To do
1 > In the sequence parallel issue text, reproduce the passage between "how to reproduce" and "changed to 4.", inclusive, with "config file" changed to "configuration file".
2 > According to the sequence parallel issue text, what value was sequence_parallel_world_size changed to?
--- Text section ---
The sequence parallel is open when I don't use it. #669

amulil · 2024-05-09T13:26:40Z

version

05/09 21:16:21 - mmengine - INFO - 0.1.18

how to reproduce

CUDA_VISIBLE_DEVICES=4,5,6,7 NPROC_PER_NODE=4 xtuner train qwen1_5_0_5b_chat_qlora_alpaca_e3

log

I only change the batch_size to 4 in config file qwen1_5_0_5b_chat_qlora_alpaca_e3.But sequence_parallel_world_size is changed to 4.

[rank3]: Traceback (most recent call last):
[rank3]:   File "/data/home/xxx/examples/dpo/xtuner/xtuner/tools/train.py", line 360, in <module>
[rank3]:     main()
[rank3]:   File "/data/home/xxx/examples/dpo/xtuner/xtuner/tools/train.py", line 356, in main
[rank3]:     runner.train()
[rank3]:   File "/data/home/xxx/.conda/envs/xpo/lib/python3.10/site-packages/mmengine/runner/runner.py", line 1777, in train
[rank3]:     model = self.train_loop.run()  # type: ignore
[rank3]:   File "/data/home/xxx/.conda/envs/xpo/lib/python3.10/site-packages/mmengine/runner/loops.py", line 287, in run
[rank3]:     self.run_iter(data_batch)
[rank3]:   File "/data/home/xxx/.conda/envs/xpo/lib/python3.10/site-packages/mmengine/runner/loops.py", line 311, in run_iter
[rank3]:     outputs = self.runner.model.train_step(
[rank3]:   File "/data/home/xxx/.conda/envs/xpo/lib/python3.10/site-packages/mmengine/model/wrappers/distributed.py", line 121, in train_step
[rank3]:     losses = self._run_forward(data, mode='loss')
[rank3]:   File "/data/home/xxx/.conda/envs/xpo/lib/python3.10/site-packages/mmengine/model/wrappers/distributed.py", line 161, in _run_forward
[rank3]:     results = self(**data, mode=mode)
--- Data entries ---
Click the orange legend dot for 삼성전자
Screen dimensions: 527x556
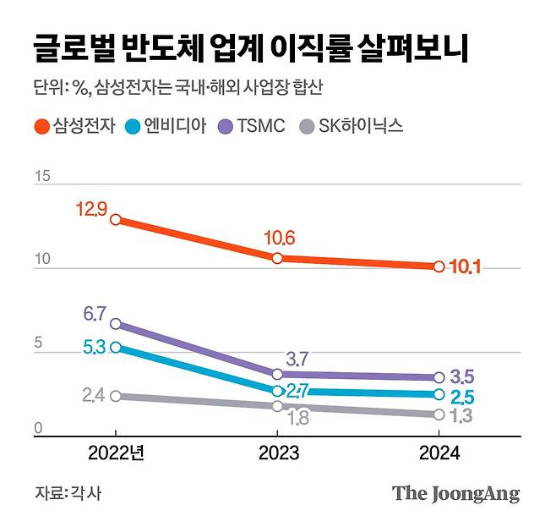41,127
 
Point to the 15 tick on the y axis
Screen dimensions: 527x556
42,177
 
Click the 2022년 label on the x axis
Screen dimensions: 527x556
117,453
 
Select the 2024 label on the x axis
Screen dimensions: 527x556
439,453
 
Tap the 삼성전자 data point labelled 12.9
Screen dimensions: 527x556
116,220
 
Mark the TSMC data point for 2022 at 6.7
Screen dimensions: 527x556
116,324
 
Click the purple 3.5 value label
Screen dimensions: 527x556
462,376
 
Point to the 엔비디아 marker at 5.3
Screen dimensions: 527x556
116,347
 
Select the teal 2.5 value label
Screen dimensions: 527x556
462,396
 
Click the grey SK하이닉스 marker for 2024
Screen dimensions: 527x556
439,414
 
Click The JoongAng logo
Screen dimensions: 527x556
455,494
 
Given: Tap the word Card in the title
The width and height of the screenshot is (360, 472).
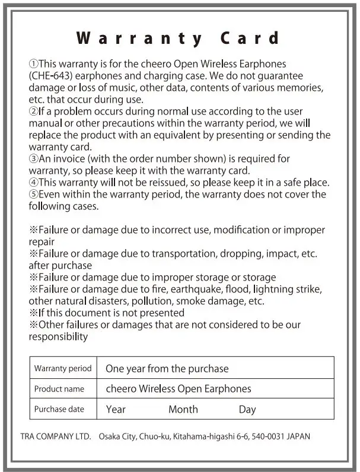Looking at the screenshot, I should (250, 39).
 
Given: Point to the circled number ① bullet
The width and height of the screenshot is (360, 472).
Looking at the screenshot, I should (34, 64).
---
Set of answers
1 >
how to reproduce

CUDA_VISIBLE_DEVICES=4,5,6,7 NPROC_PER_NODE=4 xtuner train qwen1_5_0_5b_chat_qlora_alpaca_e3

log

I only change the batch_size to 4 in configuration file qwen1_5_0_5b_chat_qlora_alpaca_e3.But sequence_parallel_world_size is changed to 4.

2 > 4